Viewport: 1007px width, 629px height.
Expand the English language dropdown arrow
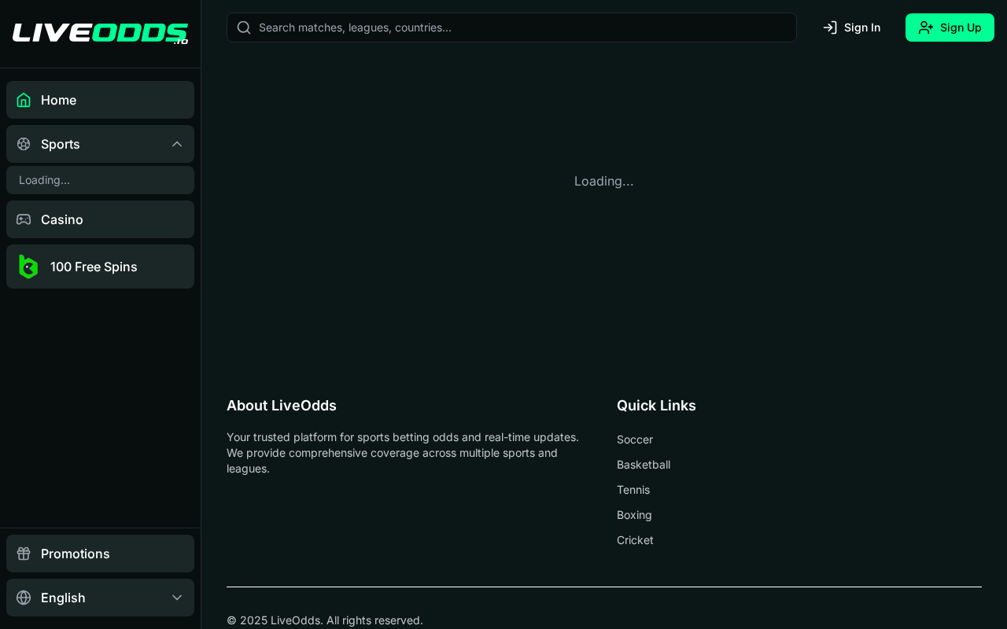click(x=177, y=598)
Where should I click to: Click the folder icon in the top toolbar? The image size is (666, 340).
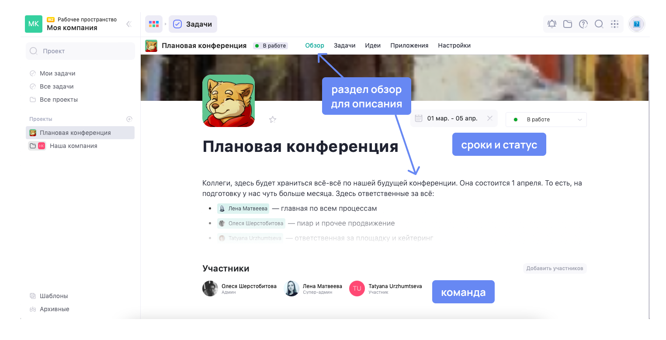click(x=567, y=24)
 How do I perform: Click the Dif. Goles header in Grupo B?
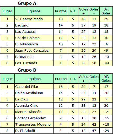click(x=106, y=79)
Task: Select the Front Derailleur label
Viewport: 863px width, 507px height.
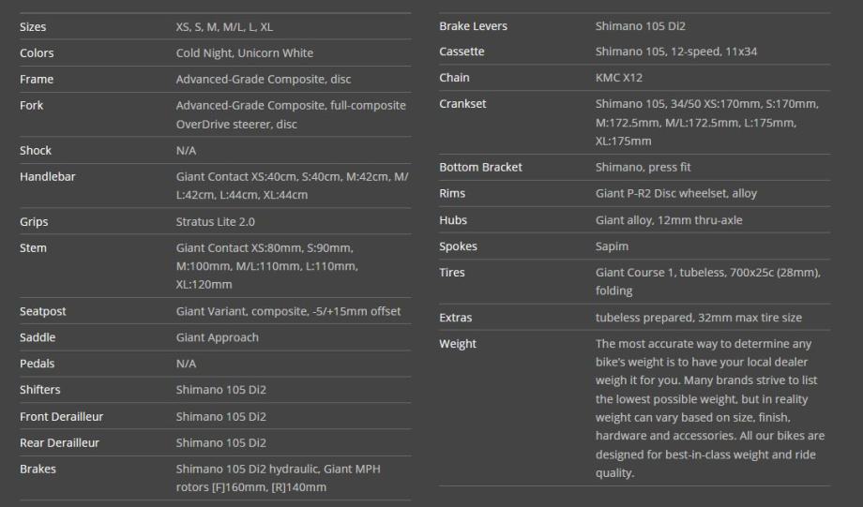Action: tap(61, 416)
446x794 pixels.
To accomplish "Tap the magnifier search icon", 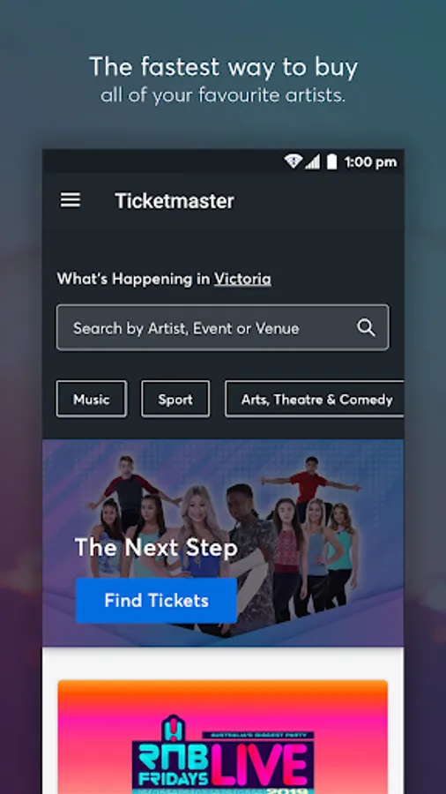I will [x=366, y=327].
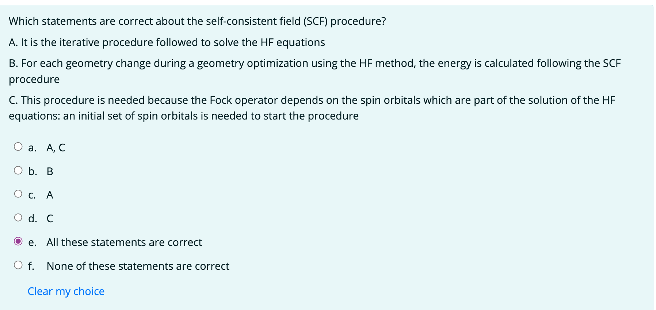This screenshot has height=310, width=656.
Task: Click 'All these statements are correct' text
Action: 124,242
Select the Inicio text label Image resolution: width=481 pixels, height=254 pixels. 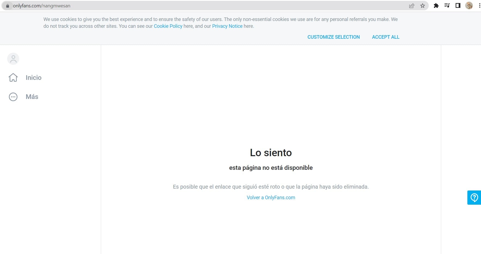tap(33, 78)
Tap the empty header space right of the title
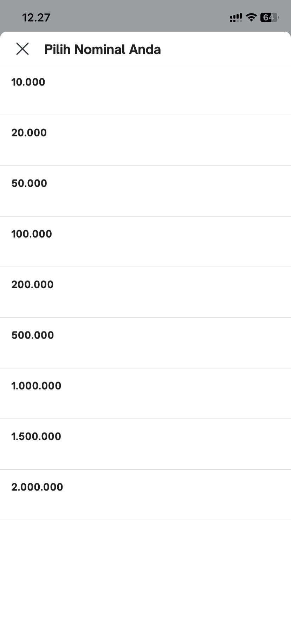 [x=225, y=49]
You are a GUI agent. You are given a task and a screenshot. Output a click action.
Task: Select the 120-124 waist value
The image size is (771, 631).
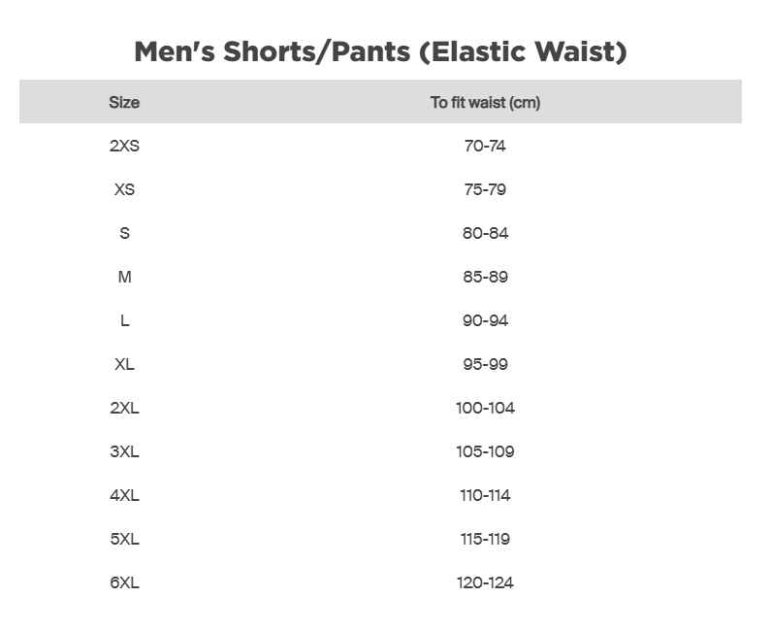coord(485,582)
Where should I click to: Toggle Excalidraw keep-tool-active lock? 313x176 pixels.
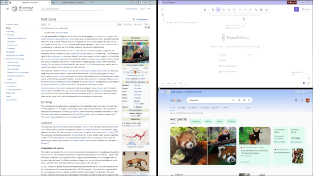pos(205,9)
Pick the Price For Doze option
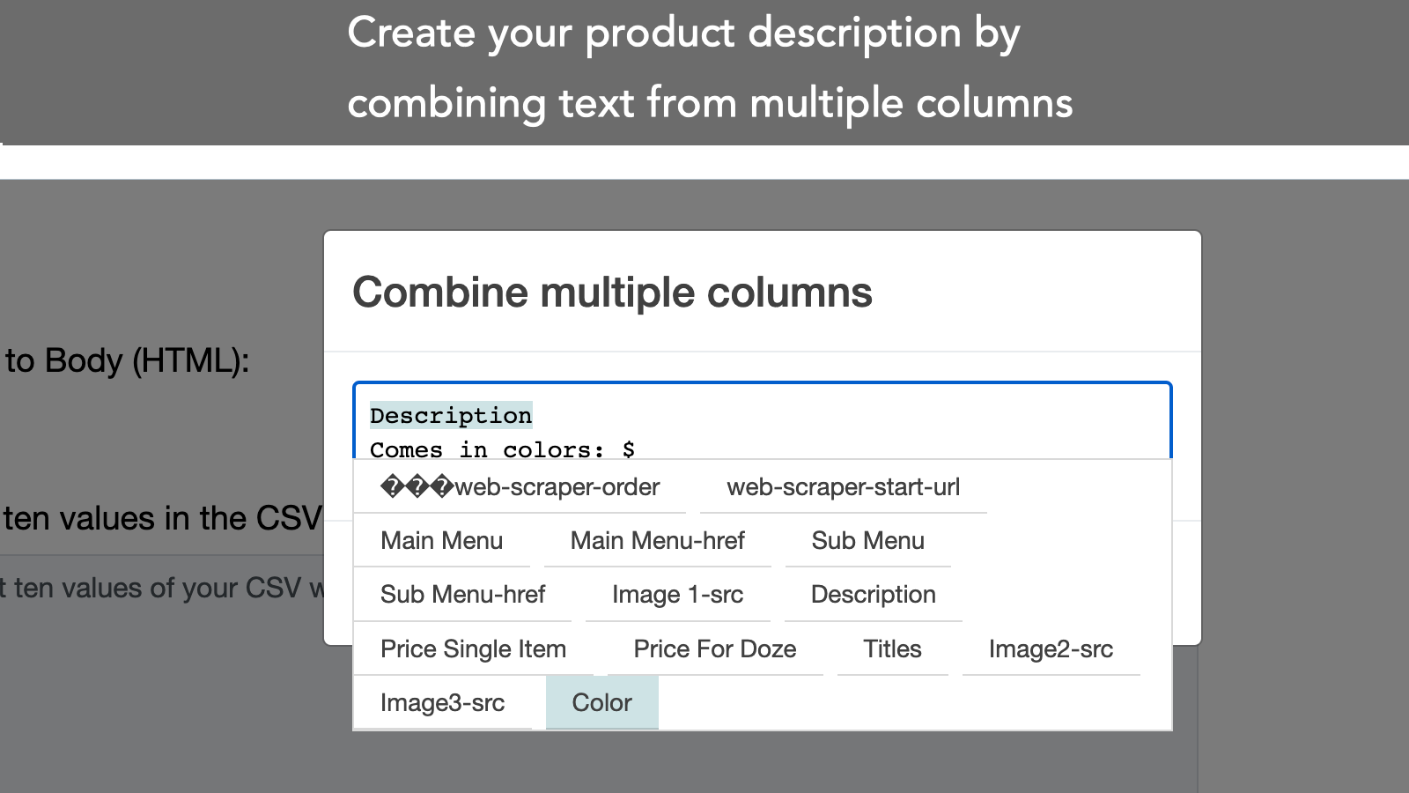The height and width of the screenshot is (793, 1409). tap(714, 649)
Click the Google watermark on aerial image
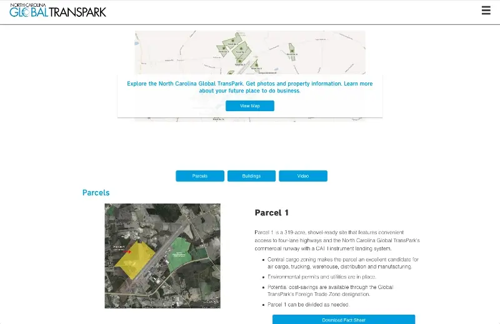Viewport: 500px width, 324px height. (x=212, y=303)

• • • • • • •

### WHAT IS NEEDED:
Transcribe the span of lines that runs from the line with "The image size is (771, 631)." to the end of the data, both ends included, exactly, with nothing else and no pictures.

### SOLVED PROBLEM:
The image size is (771, 631).
coord(485,582)
Where should I click to: Toggle Excalidraw keep-tool-active lock? 313x176 pixels.
pos(205,9)
Pick the Price For Doze option
The height and width of the screenshot is (793, 1409). tap(714, 649)
Click the Google watermark on aerial image
Viewport: 500px width, 324px height. (x=212, y=303)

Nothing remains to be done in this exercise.